**Short exercise**.
Reproduce every line of the entries below verbatim, omitting the pictures from your output.
--------------------------------
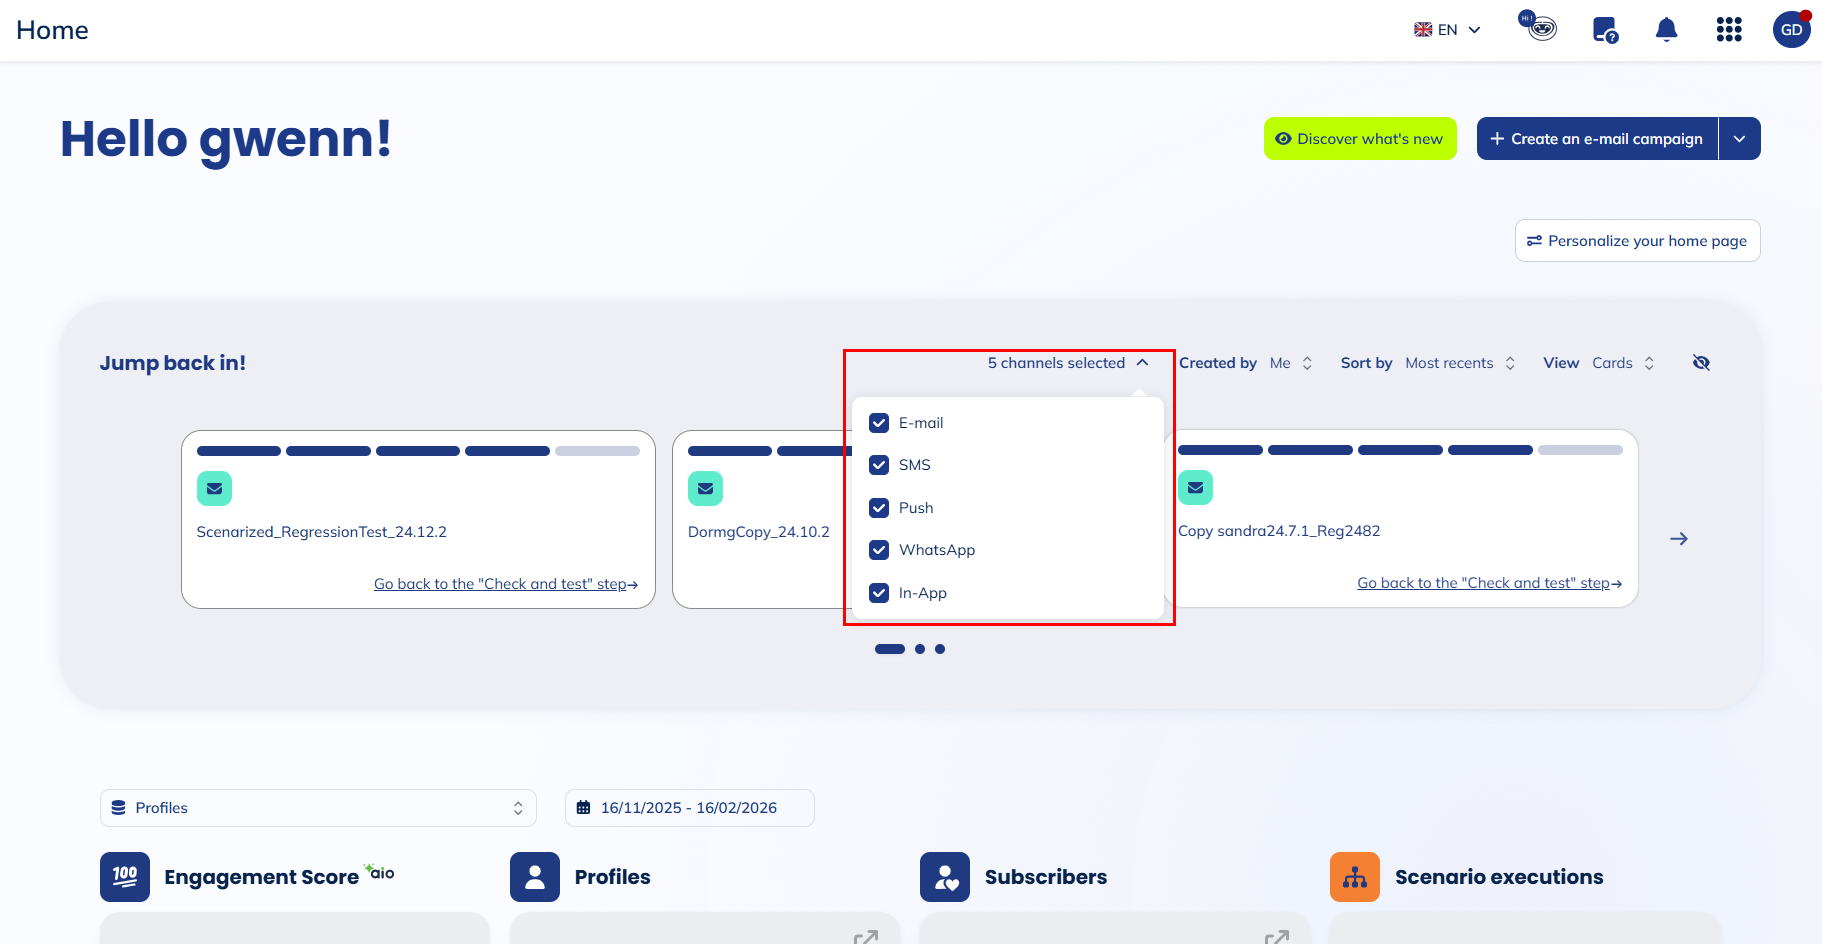Image resolution: width=1822 pixels, height=944 pixels.
Task: Click the Scenario executions orange icon
Action: pos(1355,877)
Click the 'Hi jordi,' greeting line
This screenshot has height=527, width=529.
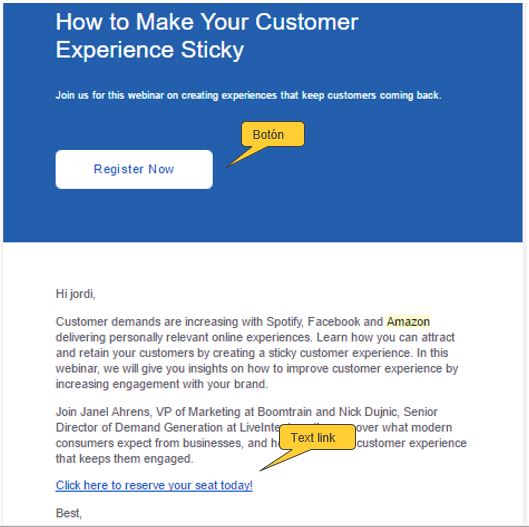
--------------------------------
**Completed task**.
Image resolution: width=1822 pixels, height=944 pixels.
Task: Click the Scenario executions orange icon
Action: pos(1355,877)
Click the 'Hi jordi,' greeting line
This screenshot has height=527, width=529.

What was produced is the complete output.